Each move, signaled by a unique drumbeat, has significance. This season’s performance tells the story of an old lion and a young lion trying to get out of a cave. The young lion is scared as it approaches the entrance, and the old lion guides it through. The lions then “eat” a head of lettuce and throw it to the audience in a sequence commonly known as “cai qing”.
The lions also unfurl red scrolls with new year sayings in gold: 万事如意, wàn shì rú yì, “may everything go well with you” and 恭喜发财, gōng xǐ fā cái, which wishes wealth and prosperity.
“The climax of the performance is to overcome a challenge and share and spread the good luck,” says Kenneth Shinn, a sophomore from Santa Rosa, Calif.
“Cai qing,” or “plucking the greens,” is designed to signify finding fortune, based on different meanings of the Chinese word cai. Cǎi qīng (采青) means “plucking the greens”, while cái qīng (财青) represents spreading good fortune. The same homonyms apply in both Mandarin and Cantonese.
“For the lion dance, these words actually line up in both dialects,” says Shinn who plans to double-major in economics and engineering. “It’s a cool consistency between these two Chinese dialects, where pronunciations of similar words can be vastly different.”
A select few members, including Shinn and Zhou, take turns at the drum, driving the performance with its reverberating beat. Four others accompany on cymbals. “We consider the drum to be the heartbeat of the lion,” Zhou says. “The drum dictates the performance of the lion.”
The rehearsals are athletic and demanding, two hours on Thursday, three hours on Saturday, and an extra optional practice on Friday. The team practices every day around the Lunar New Year, taking turns using the five lion costumes, each with a different dominant color: gold, blue, purple, red, or yellow.
“This has given me an appreciation for art, how we teach art, and how we lead a group of people to do something that is really, really spectacular,” says Zhou. “We help people achieve something that they may think they can’t achieve by themselves.”
The older members teach the new ones, helping them with the challenging dance moves, some of which require one to lift another onto their head.

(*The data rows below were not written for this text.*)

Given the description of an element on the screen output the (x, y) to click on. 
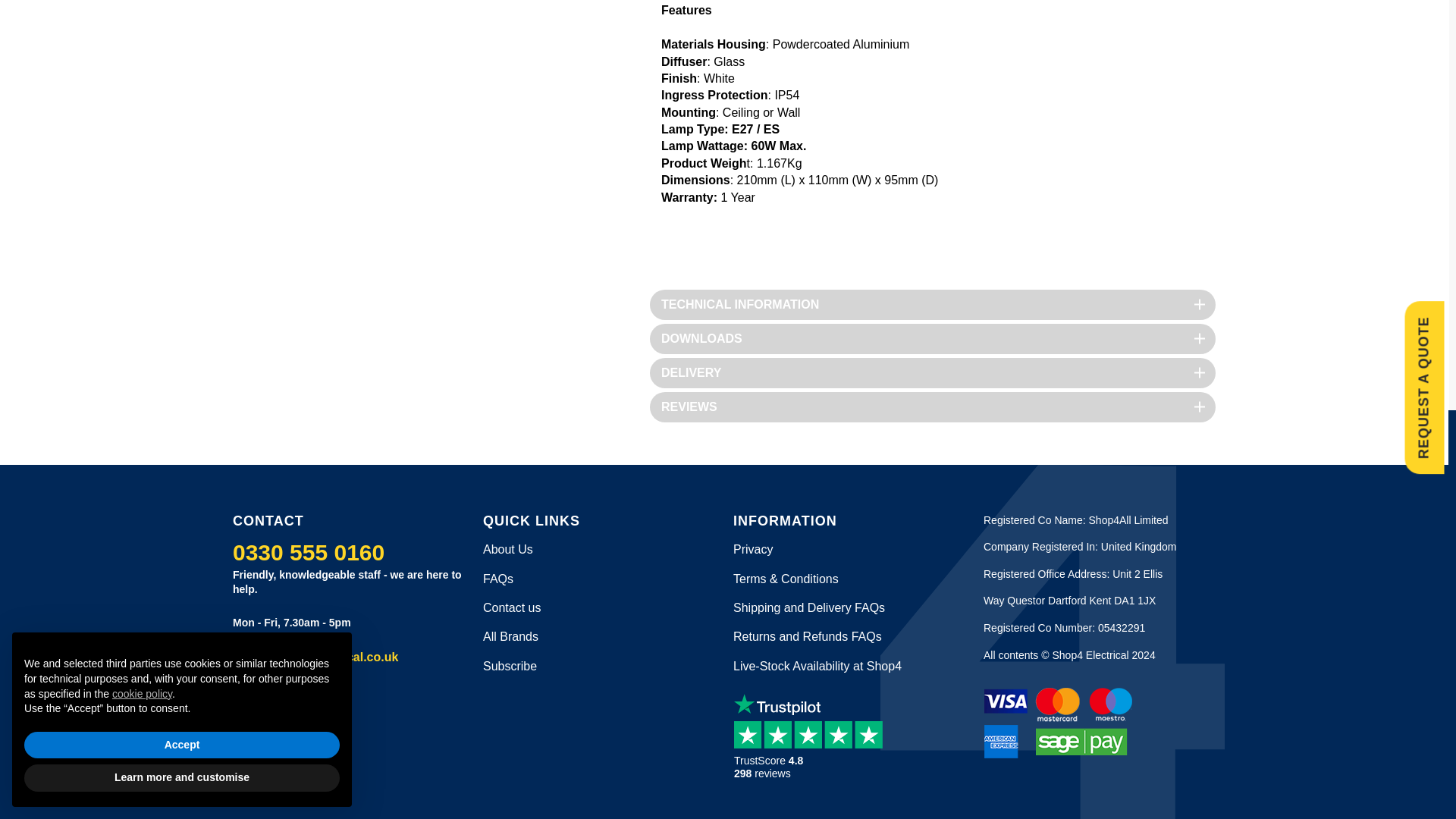
Learn more about us (507, 549)
Our terms and conditions of use (785, 578)
Customer reviews powered by Trustpilot (812, 749)
Legal notice (753, 549)
Use our form to contact us (511, 607)
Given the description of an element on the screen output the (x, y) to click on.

Alumni often return to help coach. Completely student-run, Penn Lions is supported by the Penn Student Activities Council which helps with funding, including buying the lion costumes.
“Our goal for training is to teach the new members as much as possible in their first year, so when they become sophomores they become general troupe members, and everyone is the same skill level,” Shinn says.
“That keeps us student run, to keep us teaching each other. It gives us that closure and that intrinsic family-like bond that our group has,” he continues. “We are not only each other’s mentors, but we are each other’s students, and friends.”
Although most members are of Asian descent, everyone is welcome to join the group. “If you have a passion for learning lion dance,” Zhou says. “we wholeheartedly welcome you.”